Y en mayo, la participación a la elección para los constituyentes que tienen la responsabilidad de la reforma de la Constitución que intentará canalizar los reclamos del estallido social de 2019, nada menos, la participación electoral apenas llegó al 43%. Menos de 6,5 millones de chilenos influyeron en decisiones en las que debieron intervenir 15 millones habilitados para votar y una de las elecciones más importantes en 31 años de historia democrática.
La Argentina está lejos de ese panorama desolado, pero el momento es único. Un kirchnerismo desgastado después de veinte años de centralidad política. Una oposición que sobrevivió a una derrota, pero que no termina de encontrar un rumbo. Una pandemia que transforma el ánimo de los argentinos de manera insospechada e influye también en la apatía electoral. Y una historia democrática con más deudas que soluciones. La Argentina vive su tormenta perfecta. El resultado está abierto, y también, las tendencias que puedan consolidarse.

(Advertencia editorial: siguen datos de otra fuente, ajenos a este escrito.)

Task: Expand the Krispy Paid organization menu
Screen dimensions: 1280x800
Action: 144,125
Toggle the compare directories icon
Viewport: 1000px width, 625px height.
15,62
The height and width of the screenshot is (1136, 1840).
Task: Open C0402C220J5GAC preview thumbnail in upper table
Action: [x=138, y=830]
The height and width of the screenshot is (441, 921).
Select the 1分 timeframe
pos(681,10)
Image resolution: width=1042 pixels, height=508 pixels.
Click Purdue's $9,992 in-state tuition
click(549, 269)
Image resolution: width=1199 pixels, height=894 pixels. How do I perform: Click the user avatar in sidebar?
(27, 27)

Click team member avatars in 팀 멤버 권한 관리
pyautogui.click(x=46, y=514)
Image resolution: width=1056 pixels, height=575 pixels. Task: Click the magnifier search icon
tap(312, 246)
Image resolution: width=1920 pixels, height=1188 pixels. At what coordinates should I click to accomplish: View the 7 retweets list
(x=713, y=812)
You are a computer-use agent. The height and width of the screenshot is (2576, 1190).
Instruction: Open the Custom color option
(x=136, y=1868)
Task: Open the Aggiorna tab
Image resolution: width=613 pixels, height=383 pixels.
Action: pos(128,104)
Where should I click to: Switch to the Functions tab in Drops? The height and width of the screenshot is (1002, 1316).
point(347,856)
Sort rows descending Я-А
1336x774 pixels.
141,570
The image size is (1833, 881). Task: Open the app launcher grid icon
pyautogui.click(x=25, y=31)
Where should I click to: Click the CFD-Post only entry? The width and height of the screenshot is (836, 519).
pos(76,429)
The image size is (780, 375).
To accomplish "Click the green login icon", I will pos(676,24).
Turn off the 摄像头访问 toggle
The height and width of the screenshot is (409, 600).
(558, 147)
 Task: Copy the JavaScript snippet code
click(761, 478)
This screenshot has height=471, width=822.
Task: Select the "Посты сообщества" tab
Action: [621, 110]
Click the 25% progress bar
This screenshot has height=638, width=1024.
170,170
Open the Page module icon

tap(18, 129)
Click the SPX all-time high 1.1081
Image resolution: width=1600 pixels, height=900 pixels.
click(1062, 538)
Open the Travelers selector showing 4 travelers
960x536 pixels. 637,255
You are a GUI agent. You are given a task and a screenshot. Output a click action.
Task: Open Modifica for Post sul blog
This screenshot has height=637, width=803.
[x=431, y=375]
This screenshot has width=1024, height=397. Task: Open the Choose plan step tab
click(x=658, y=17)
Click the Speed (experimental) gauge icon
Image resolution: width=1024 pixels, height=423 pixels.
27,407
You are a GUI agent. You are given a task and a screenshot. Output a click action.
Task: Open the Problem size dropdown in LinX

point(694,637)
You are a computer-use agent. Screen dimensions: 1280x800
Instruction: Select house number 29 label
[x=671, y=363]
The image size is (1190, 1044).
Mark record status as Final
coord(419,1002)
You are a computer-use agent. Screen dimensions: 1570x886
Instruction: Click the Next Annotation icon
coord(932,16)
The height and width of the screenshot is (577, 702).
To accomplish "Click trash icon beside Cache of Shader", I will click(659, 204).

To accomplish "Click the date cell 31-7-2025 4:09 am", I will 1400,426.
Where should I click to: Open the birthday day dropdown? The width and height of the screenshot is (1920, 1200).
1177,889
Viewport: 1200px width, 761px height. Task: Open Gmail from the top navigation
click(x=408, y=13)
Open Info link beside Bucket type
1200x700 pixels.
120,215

En medio de una política absorta en el juego de la polarización, se trata de intentar interpretar el mediano y largo plazo. El objetivo es detectar si llegó la hora de una grieta que ya no separa facciones políticas sino a las élites políticas de las necesidades de la gente. El mayor riesgo es que la ciudadanía empiece a percibir que el voto es una ficción de la república liberal que empieza a generar más insatisfacción que sensación de futuro.